_Task A_
In the rows, rewrite the stretch from the line containing "This screenshot has height=819, width=1456." through the end of the rows, swapping "Describe" for "Identify" and keeping everything else unchanged. Leave the pictures out of your answer.

Although it opens with the line "All that goes before forget", this dense prose work from Beckett's Residua echoes many of his other texts. "When the pen stops I go on," the female narrator says, reminding us of "I'll go on" from his novel trilogy. A woman describes days, years, spent with an old man, a sexual relationship that began when she was a child - another of Beckett's odd, unforgettable, couplings. The two of them walk and munch flowers, gloved hands touching, measuring miles and words per day. Written as a text to be read, rather than to be performed as a dramatic monologue, it's flatly narrated by Ally Ni Chiarain, as if she has learned it by rote and is reciting it without comprehension. Gare St Lazare has proven to be an impressive exponent of Beckett in the past but this seems a disappointing, even pointless exercise.

Helen Meany

Winter's Discontent ***

Andrew's Lane Studio

Backstage, in his dressing room, the scenery of Robert Winter's life in the theatre comes crashing down around him. And, in the performance anxiety of William Zappa's one-man play for Alinta Productions, life's challenge is simply to remember one's lines.

Winter is an incorrigible ham, and Zappa seems quite comfortable in the role. "I want speeches," his monologue implores, railing against contemporary drama, contemporary music, the sell-out sham of voiceovers.

There is something tragic about a poor player that struts and frets his hour upon the stage, and the impotence of life as a cipher. But this is no less a narcissistic cliché than Winter's off-putting meditation on self-pity. Directed by Maolíosa Stafford, Zappa's is nonetheless a commanding performance.

_Task B_
Decide whether each statement below agrees with the theatre reviews, answering yes or no and quoting the words that settle it: (i) Ally Ni Chiarain narrates the Beckett piece; (ii) William Zappa directed Winter's Discontent; (iii) the Beckett piece was written to be performed as a dramatic monologue.

_Record excerpts_

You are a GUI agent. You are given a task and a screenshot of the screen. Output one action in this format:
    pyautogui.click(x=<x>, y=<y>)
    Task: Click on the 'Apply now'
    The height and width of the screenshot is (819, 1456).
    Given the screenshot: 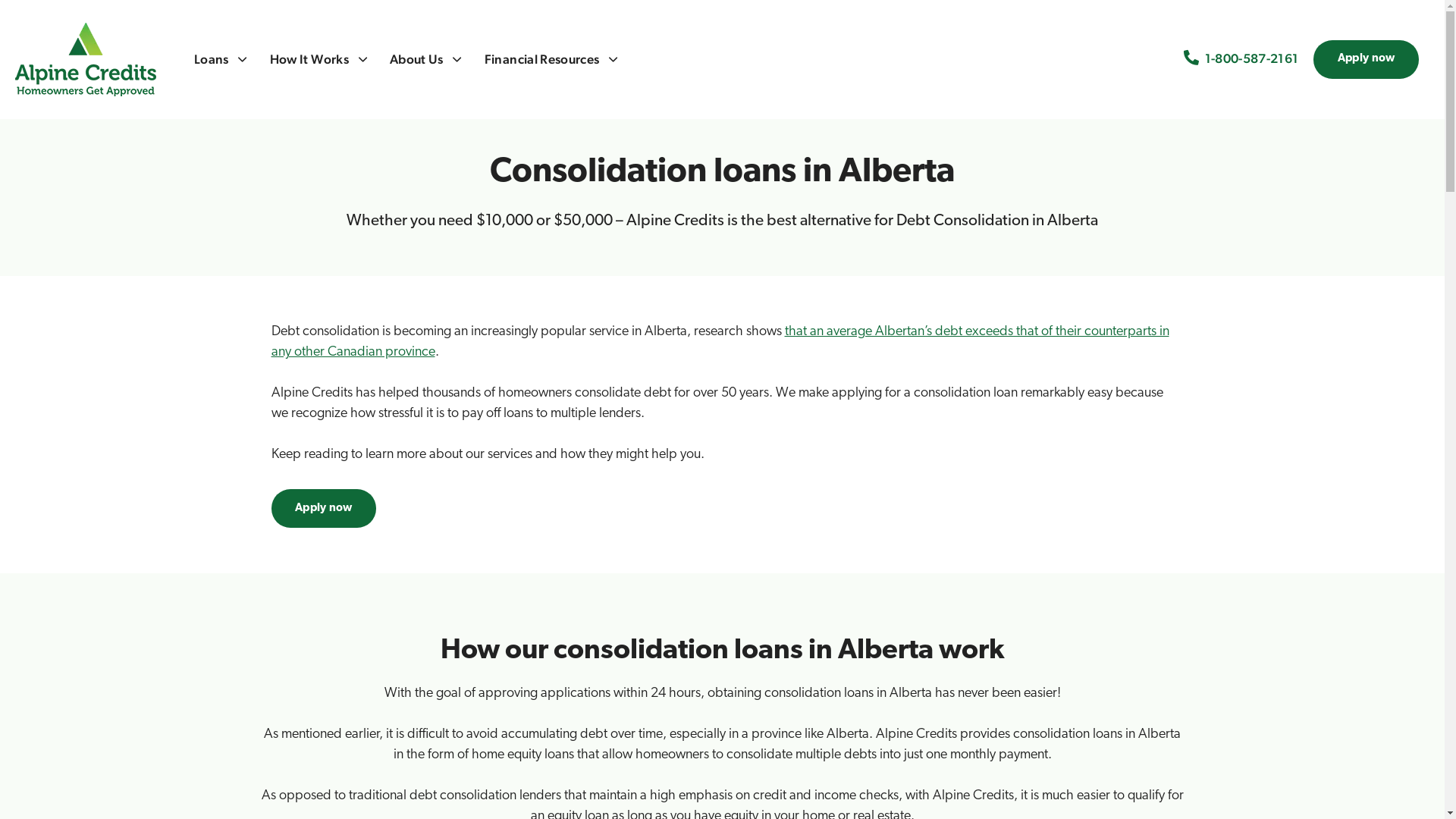 What is the action you would take?
    pyautogui.click(x=323, y=508)
    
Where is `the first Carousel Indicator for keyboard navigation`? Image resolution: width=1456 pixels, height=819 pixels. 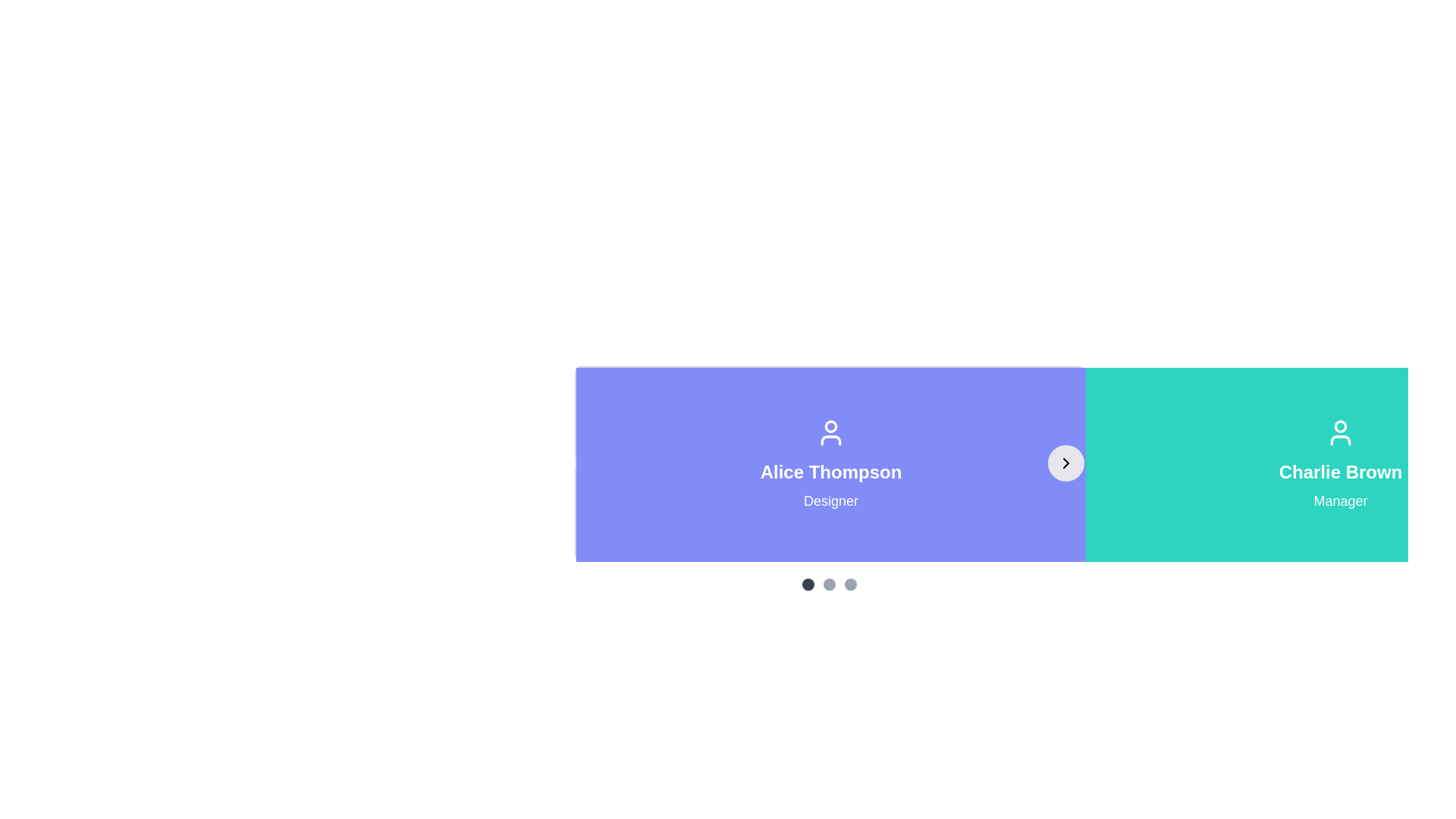 the first Carousel Indicator for keyboard navigation is located at coordinates (807, 584).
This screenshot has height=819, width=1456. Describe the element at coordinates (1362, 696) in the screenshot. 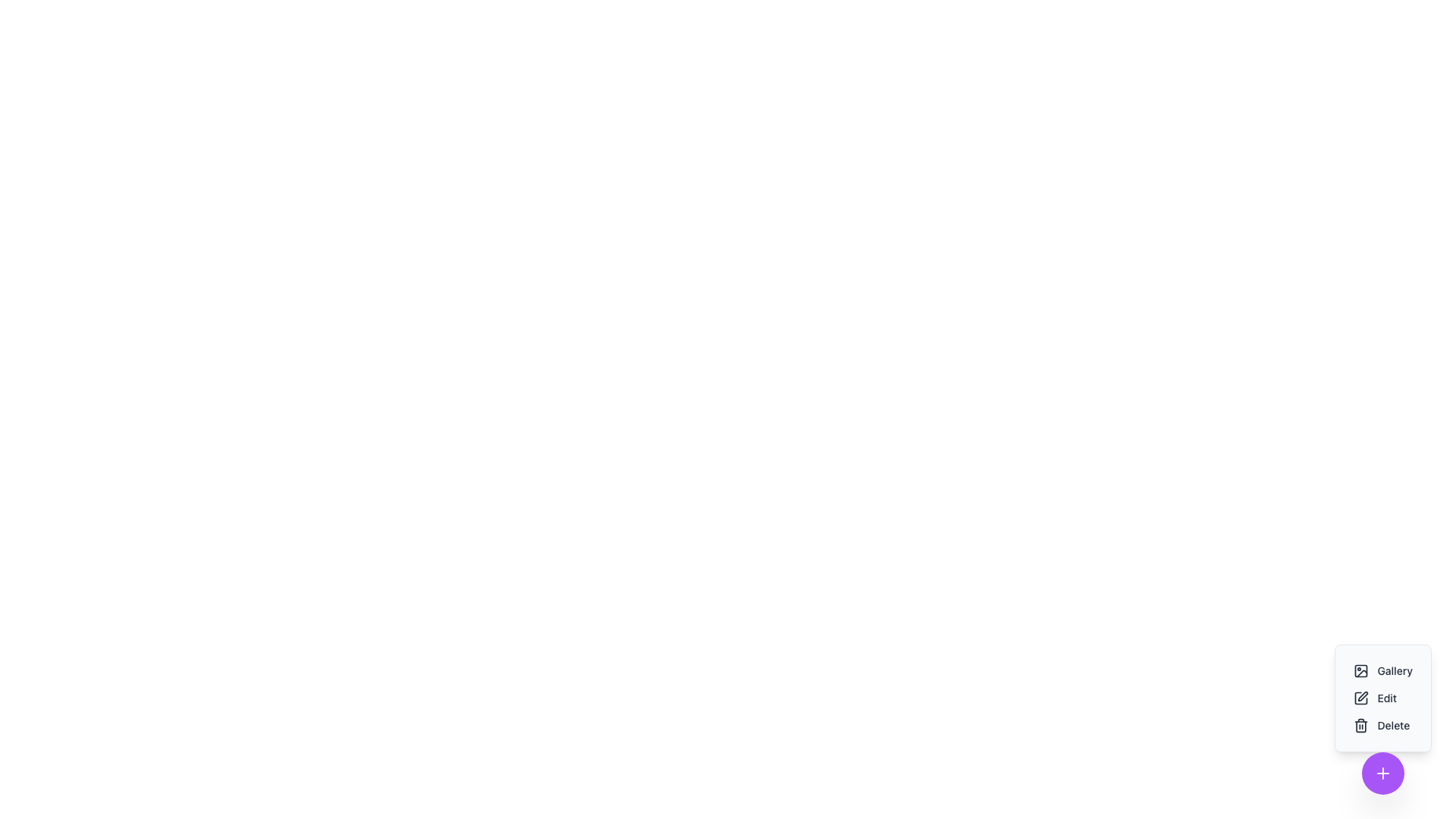

I see `the edit icon button, which features a pen or editing tool overlayed on a square` at that location.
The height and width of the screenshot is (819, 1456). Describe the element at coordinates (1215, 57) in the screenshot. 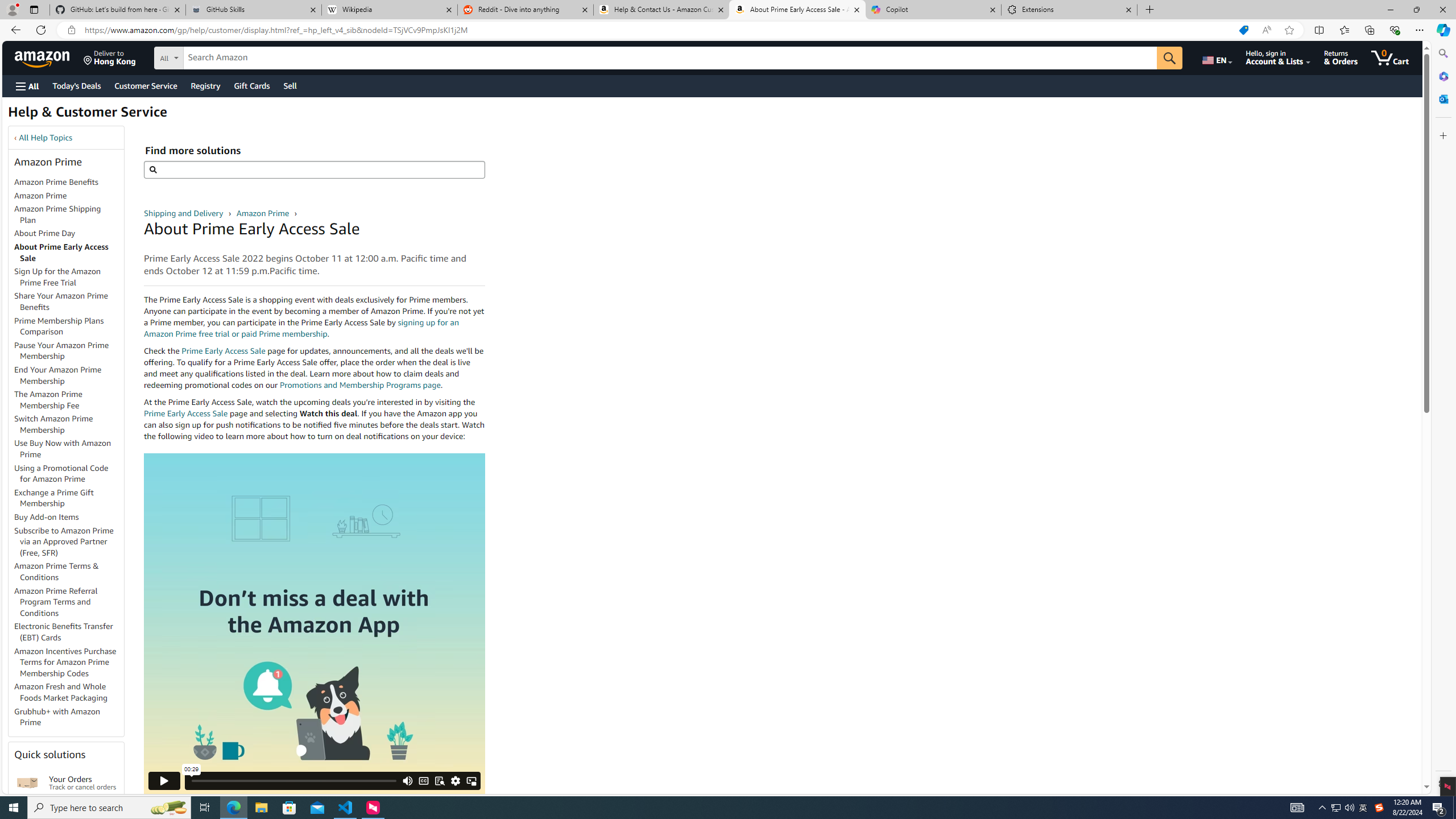

I see `'Choose a language for shopping.'` at that location.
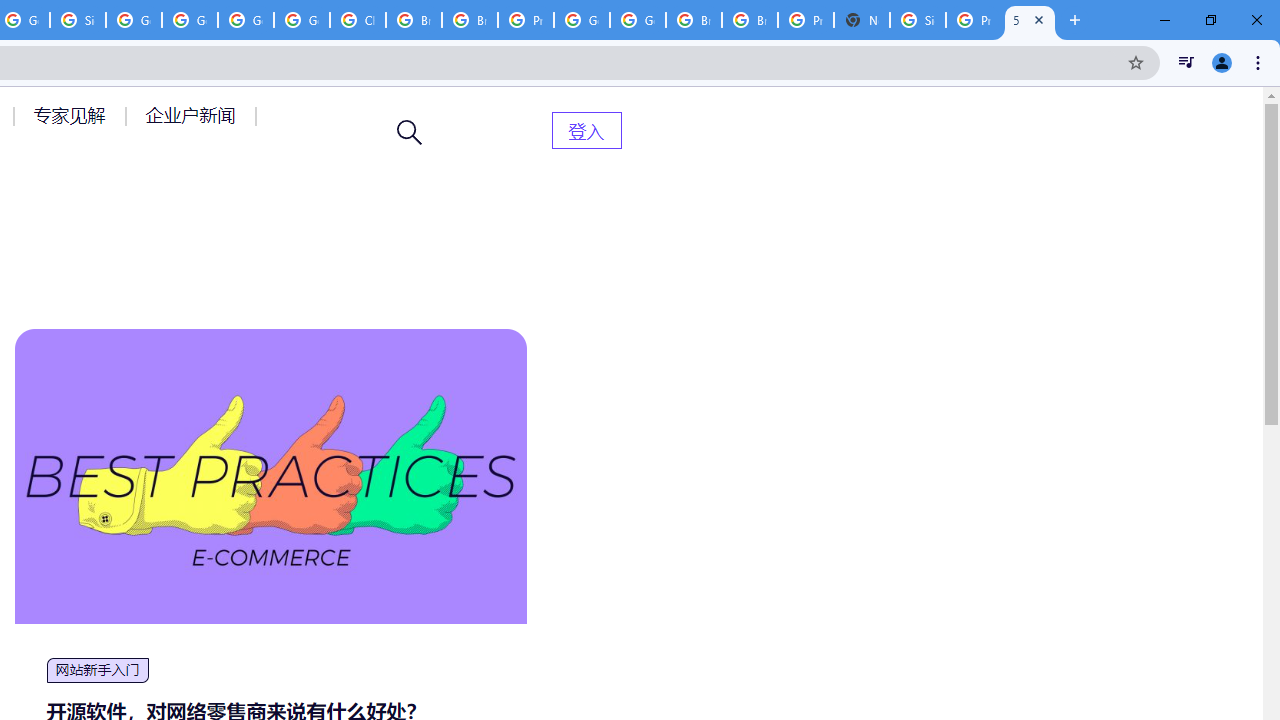  I want to click on 'Open search form', so click(409, 132).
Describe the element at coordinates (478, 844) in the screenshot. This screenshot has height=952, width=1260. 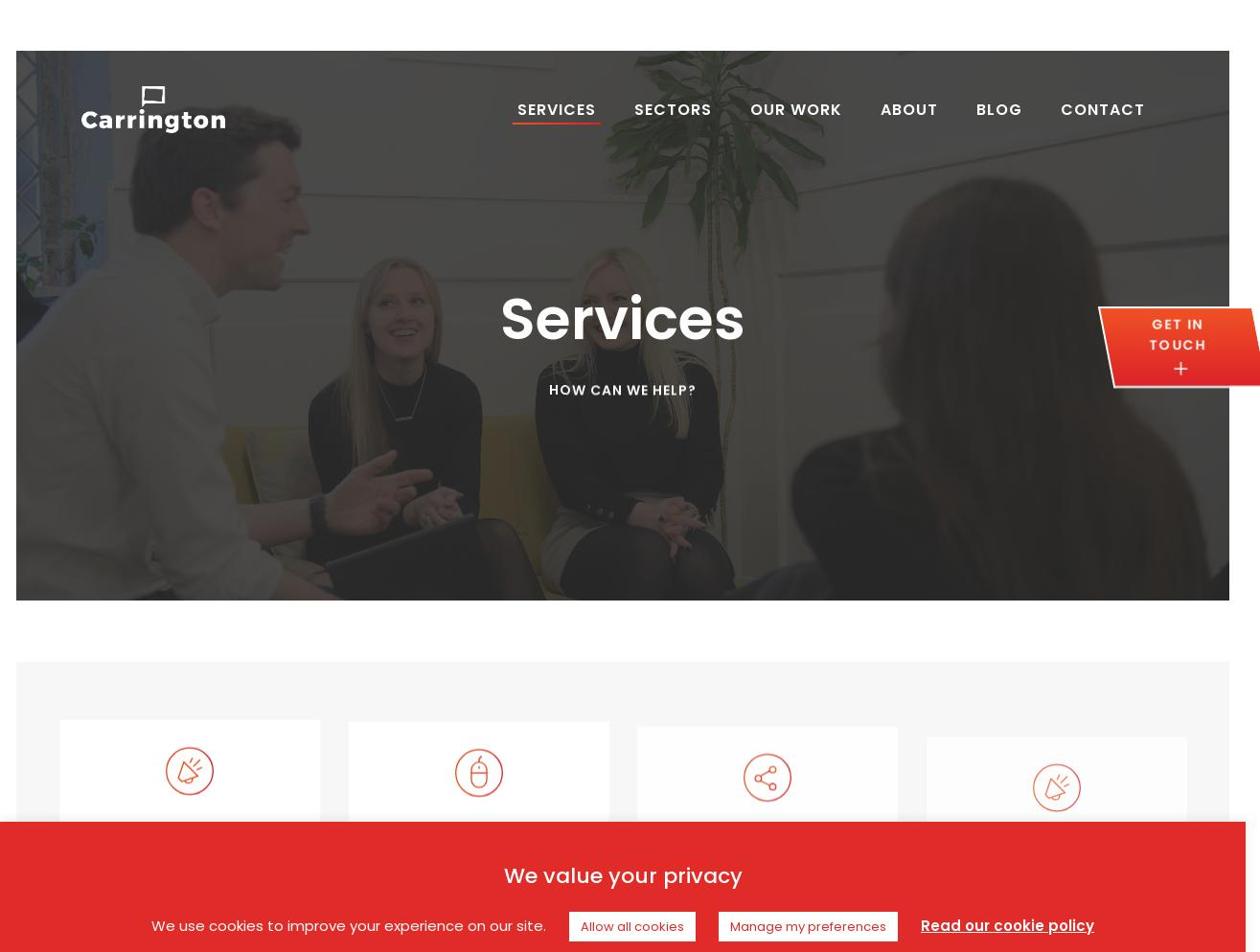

_Complete output A_
This screenshot has height=819, width=1456. Identify the element at coordinates (1362, 696) in the screenshot. 

I see `the edit icon button, which features a pen or editing tool overlayed on a square` at that location.
The height and width of the screenshot is (819, 1456). Identify the element at coordinates (1215, 57) in the screenshot. 

I see `'Choose a language for shopping.'` at that location.
  I want to click on 'Open search form', so click(409, 132).
Identify the element at coordinates (478, 844) in the screenshot. This screenshot has height=952, width=1260. 

_Complete output B_
(i) Yes: "it's flatly narrated by Ally Ni Chiarain"
(ii) No: "Directed by Maolíosa Stafford"
(iii) No: "Written as a text to be read, rather than to be performed as a dramatic monologue"